The tallest of the girls had been keenly watching the rider through strands of hair that had escaped her plaits. She made a small noise, suspicions confirmed, as the knight swept by like sunset from another season. She pressed her load of kindling on a protesting sibling before sprinting up to the third house in the village and pounding on the door.
She had long since vanished inside by the time the rider reined up in the common, breath fogging in great white plumes, horse chewing comfortably at his bit and showing no signs of his deep desire for a trough of hot mash and a good rubbing down. His rider knew, even if the steed was too trained to show it, and gave the horse's shoulder a sympathetic pat as he dismounted. "You and me both, lad." He tugged at his gauntlets and frowned at the village shuttered against the night and the season. There was some life yet further up the road, in the fogged yellow windows of the pub, but the knight's business this night was elsewhere. Warhorse trotting obediently behind him, the knight rapped his iron-shod fist on the door of the small house by the common, and waited.
There was a pause, scraping chairs and muffled voices, the crack and pop of logs on the fire. The door opened, pouring golden firelight and warmth on the chilled traveler, and throwing a man's shadow long over the trampled snow in the common. "Elsa ran up to warn me that a knight was coming up the cart track, but I thought sure she was mistaken. No knight of Zexen would stray so far from his tankard on a night such as this."
"Nor would I," the knight answered evenly, although he was nearly blue with the cold. "Save but by the command of my Lady."
"/Your/ Lady?" The peasant in the doorway raised his eyebrows, mockery in his tone. "Have you gotten too familiar, Borus, without me there to keep you on your toes?"
The knight brought up his hand and smacked a rolled parchment into the peasant's chest, not entirely forgetting his hands were armored. "Are you going to let me in, Percival, or are you going to leave me in the cold and continue to let your mother's hearth heat out into the night?"

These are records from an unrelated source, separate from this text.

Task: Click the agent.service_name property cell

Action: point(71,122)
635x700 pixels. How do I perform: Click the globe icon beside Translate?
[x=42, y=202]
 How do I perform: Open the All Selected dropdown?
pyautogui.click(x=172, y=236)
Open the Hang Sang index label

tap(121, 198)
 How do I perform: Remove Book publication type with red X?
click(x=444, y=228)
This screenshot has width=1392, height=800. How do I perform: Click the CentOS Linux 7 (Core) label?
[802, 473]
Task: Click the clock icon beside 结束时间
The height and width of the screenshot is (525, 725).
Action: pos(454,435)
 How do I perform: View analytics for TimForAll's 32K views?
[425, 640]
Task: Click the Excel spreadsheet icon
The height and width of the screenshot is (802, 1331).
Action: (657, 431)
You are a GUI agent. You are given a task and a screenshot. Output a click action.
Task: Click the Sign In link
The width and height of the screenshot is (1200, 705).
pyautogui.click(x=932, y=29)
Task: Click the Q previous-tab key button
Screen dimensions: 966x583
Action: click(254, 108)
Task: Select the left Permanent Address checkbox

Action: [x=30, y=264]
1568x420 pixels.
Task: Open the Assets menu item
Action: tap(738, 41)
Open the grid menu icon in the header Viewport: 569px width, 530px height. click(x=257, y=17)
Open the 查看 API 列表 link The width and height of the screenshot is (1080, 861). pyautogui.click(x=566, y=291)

As if hearing her cue, the lady of the house came bustling out of the kitchen, wiping her large red hands in her apron, and hissing like an angry goose. "For heaven's sake, Percy! If you're going to aggravate the daylights out of the man, do it inside!"
Percival, unrolling the letter and reading the formal message in Lord Salome's hand, stepped aside absently to let Borus in. His mother threw up her hands.
"All the manners of a sack of sulfured apples." She bobbed happily, looking around for a good chair to offer her son's high-born friend. "I've got some cider on, my lord, it will warm you up in no time. Shall I take your cloak?"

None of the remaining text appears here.